Ten ból głowy to prawdopodobnie oczyszczanie z zatok, właśnie jest już w trakcie spływania ropy z zatok.
Czasami ból głowy przechodzi po wypiciu lekko osolonej wody - 1 płaska łyżeczka na szklankę.
W szpitalu rok temu na prześwietleniu wyszło coś dziwnego, czego lekarze nie potrafili wyjaśnić, chodzi o przeponę, była wysoko uniesiona do góry i uciskała płuca.
Tak to zostawili? To jest do dzisiaj niewyjaśnione? A teraz już może chodzić?
Problem to nogi, strasznie napuchły i wzięła chyba 3 zastrzyki heparyny.
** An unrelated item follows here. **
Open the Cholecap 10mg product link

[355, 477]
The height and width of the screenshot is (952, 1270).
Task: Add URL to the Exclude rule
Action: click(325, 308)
Jestem przeciwniczką zastrzyków bez posiadania dowodów na istnienie zakrzepów. Sama miałam kiedyś po powrocie z jakiejś delegacji nogi spuchnięte - bardzo mocno, przy tym twarde, skóra świecąca. W związku z tym, że nie mogłabym pojechać na następną delegację, poszłam do lekarza, ten skierował mnie do chirurga, a chirurg zapisał zastrzyki. Skierowanie na dopplera też dał, ale termin - za pół roku. Więc na drugi dzień wysupłałam kasę i poszłam prywatnie. Radiolog bardzo dokładnie sprawdził moje żyły w obu nogach - brak oznak choroby zakrzepowej. Stwierdził, że bez sensu w tej sytuacji brać zastrzyki, nieruszone opakowanie wróciło do apteki. Zastosowałam jednak zabiegi - okłady, elewację nogi. Tamte problemy nie wystąpiły u mnie od czasu gdy piję MO., choć nogi mi puchną, ale już nie tak, jak wtedy.